Since the amendment to section 126A in 2002, there has also been the option to note the title for the land with the benefit of the covenant (the dominant land).
The complexity of mutual land covenant schemes occasionally gives rise to requisitions or queries in the registration process. Some suggestions for streamlining and simplifying the conveyancing associated with the establishment of these arrangements are set out below.
Creation of land covenants by individual transfer
The most commonly used method of securing mutual covenants was by means of a series of standard form transfers, in which:
- each purchaser covenants with the vendor developer to observe the covenants, for the benefit of all the other lots in the development;
- the developer covenants with each purchaser to impose similar covenants on every other lot; and
- each lot thereby becomes both dominant and servient land for the covenants in relation to all the other lots in the scheme.
While this method of creation is permissible, the incremental nature of the process means that it has certain disadvantages, for example:
- the documentation for each transfer must repeat all the details pertaining to the covenant arrangement;
- it takes some time (i.e. not until all the allotments in the subdivision have been disposed of) for the scheme to be fully implemented;
- there is greater potential for omission of covenants through conveyancing error;
- the transfer must be executed by both the transferor and the transferee (there has also been some debate as to whether the owners of all the other allotments receiving the benefit of the covenant must be a party to each transfer, but it is accepted that, for registration purposes, this is not required);
- because the documentation is more complex, the conveyancing costs associated with each disposition are presumably greater than those incurred on a simple transfer.
Creation of covenants prior to disposition - 'developer to developer'
A simpler and presumably more cost effective approach is to put the land covenant arrangement in place prior to the disposition of the affected allotments.
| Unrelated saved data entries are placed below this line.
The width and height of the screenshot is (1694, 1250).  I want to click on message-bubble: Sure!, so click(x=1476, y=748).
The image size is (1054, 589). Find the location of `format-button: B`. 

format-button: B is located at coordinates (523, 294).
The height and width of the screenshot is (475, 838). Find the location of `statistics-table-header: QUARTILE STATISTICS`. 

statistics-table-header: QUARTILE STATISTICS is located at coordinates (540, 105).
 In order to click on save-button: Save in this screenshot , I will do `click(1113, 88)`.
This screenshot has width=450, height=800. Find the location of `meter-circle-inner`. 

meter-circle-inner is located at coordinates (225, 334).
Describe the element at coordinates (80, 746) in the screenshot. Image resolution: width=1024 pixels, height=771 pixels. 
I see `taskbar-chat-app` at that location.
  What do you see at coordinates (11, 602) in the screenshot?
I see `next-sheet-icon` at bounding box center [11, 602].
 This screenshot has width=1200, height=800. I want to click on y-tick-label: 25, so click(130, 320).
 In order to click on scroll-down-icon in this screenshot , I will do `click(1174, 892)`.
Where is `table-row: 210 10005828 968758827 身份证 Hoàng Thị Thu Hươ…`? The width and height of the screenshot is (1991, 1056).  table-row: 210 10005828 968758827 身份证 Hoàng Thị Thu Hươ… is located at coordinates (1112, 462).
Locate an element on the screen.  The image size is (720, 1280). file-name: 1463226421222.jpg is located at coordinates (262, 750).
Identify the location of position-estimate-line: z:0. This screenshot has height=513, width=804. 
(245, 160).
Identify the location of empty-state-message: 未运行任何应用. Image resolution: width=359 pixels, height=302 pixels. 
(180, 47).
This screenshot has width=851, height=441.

This is provided for under the Property Law Act 1952 and the Land Transfer Act 1952.
Under section 66A of the Property Law Act, a person who transfers property to himself may covenant with himself, as an incident of that transfer. Such covenants are enforceable, as if the covenant had been made by that person with another person.
Sections 90A, 90E and 90F of the Land Transfer Act also allow land covenants to be created in the same form as an easement instrument (Form 3), even though the covenantor and covenantee are the same registered proprietor of both dominant and servient land.
A developer may therefore impose covenants on a subdivision, by transfer or easement instrument, before the allotments are separately disposed of.
If this is done at the time the subdivisional plan is deposited, the land covenants will be brought forward onto the new titles as they are issued and, by virtue of section 126A of the Property Law Act, will bind any future purchaser of the land from that point onwards.
A 'developer to developer' transfer containing land covenants must be executed by the subdividing landowner in the capacities both of transferor and transferee.
A 'developer to developer' easement instrument creating land covenants must be executed by the subdividing landowner in the capacities of both registered proprietor of the dominant and of the servient tenements.
LINZ recommends the adoption of 'developer to developer' easement instruments or transfers, wherever possible.
(see sections 90(3) and 90A(4) of the Land Transfer Act 1952 and Regulation 6 of the Land Transfer Regulations 2002).
Revocation or modification
Section 126A of the Property Law Act 1952 also allows an entry to be made in the register where a land covenant has been varied or revoked.
Any instrument purporting to vary or revoke a land covenant must be executed by the registered proprietors of the affected dominant and servient tenements.
The High Court also has jurisdiction to modify or extinguish land covenants under section 126G of the Property Law Act.